YOUR GOAL: Continue the article about the Crafting Sea Critters exhibition from where it stops.

READING PASSAGE:
• • • •

Unapologetically vibrant and dotted with myriad sea creatures, a surreal seascape greets all who walk through the northern doors of Usdan University Center. Crocheted jellyfish perch above coral fossils, stuffed octopi rest on crocheted brain corals, and jars of preserved creatures sit in front of large watercolor paintings of undersea worlds. This multimedia display represents the culmination of the Crafting Sea Critters project and exhibition.
The exhibition is the brainchild of Lily Rudofsky ’25 and professor emerita and Smith Curator of Paleontology of the Joe Webb Peoples Museum of Natural History Ellen Thomas. The initiative aims to showcase the museum’s fossil collections, preserve the art of crocheting, interest students of different academic backgrounds with the sciences, and showcase the fragile diversity of coral reef ecosystems. Its colorful display features original artwork, fossils from the museum’s collection, and sea critters crocheted by many students on campus.

• • • •

Records of locating words and elements:
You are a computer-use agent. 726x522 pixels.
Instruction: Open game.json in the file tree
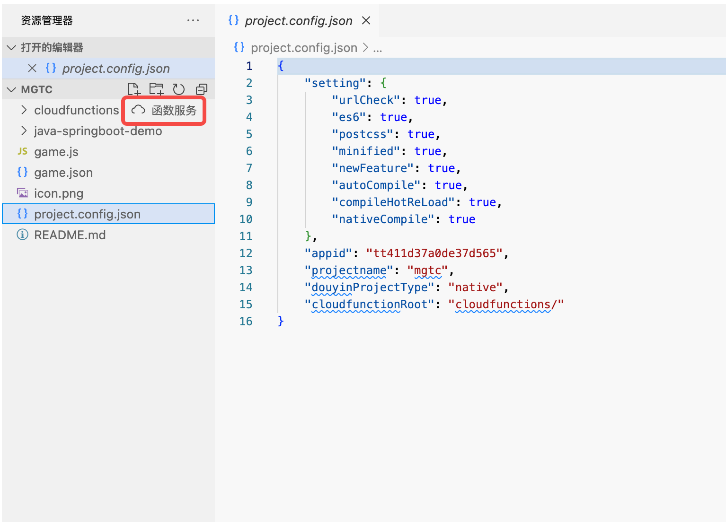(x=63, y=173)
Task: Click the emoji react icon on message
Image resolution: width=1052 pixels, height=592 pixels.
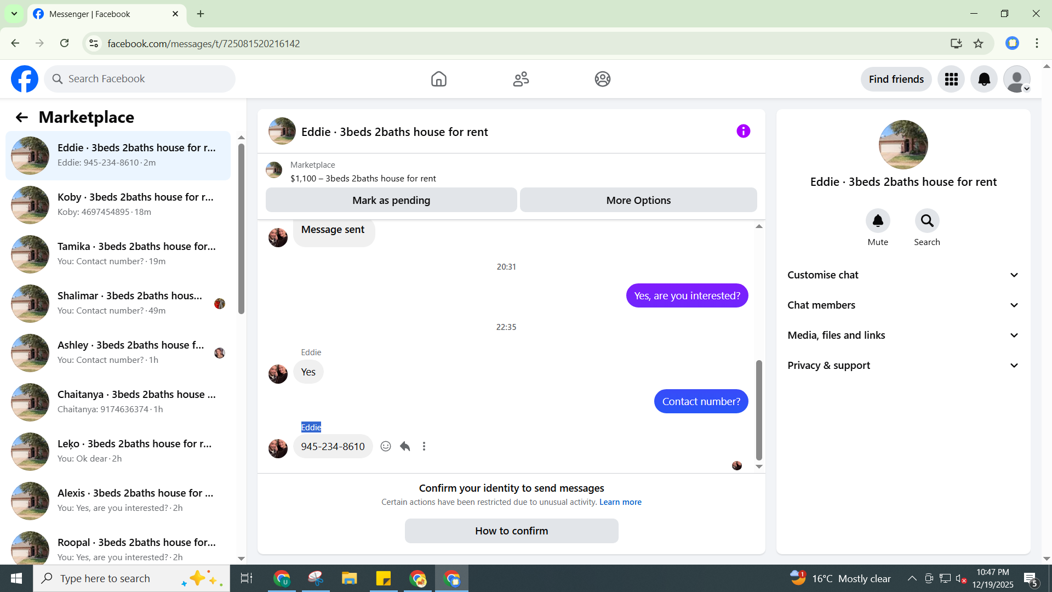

• • • •

REPLY TO THE TASK:
Collections of Critters
According to Rudofsky and Thomas, one of the primary goals of the exhibition is to showcase the often overlooked collection of the Joe Webb Peoples Museum, Wesleyan’s primary collection of natural history artifacts. Students have been working with the museum since 2017 to display the collection’s artifacts in public spaces on campus, especially since the museum’s current home is on the fourth floor of Exley Science Center, far from the Wesleyan public eye. This project and exhibit was born out of one such display initiative.
“One of the museum’s collections is a large number of corals,” Thomas said. “Lily Rudofsky started working with these corals, and so we started to think of ways to exhibit the coral collection together.”
Rudofsky, who works for the museum, emphasized her desire for more students on campus to engage with the museum’s rich specimens.
“I work specifically with the recent coral collection, which is coral from about 200 years ago,” Rudofsky said. “That collection inspired me to do this.… Nine times out of 10, when I tell someone I work with the museum, they go, ‘We have a museum?’ Or they think I’m referring to the art museum.… The fact that most people don’t know about it means that most people don’t have that avenue to explore if they were interested in it. I want to hopefully do my small part in changing that.”
These recent corals that are displayed in the exhibit are a very special collection of fossils due to their young age and impressive history.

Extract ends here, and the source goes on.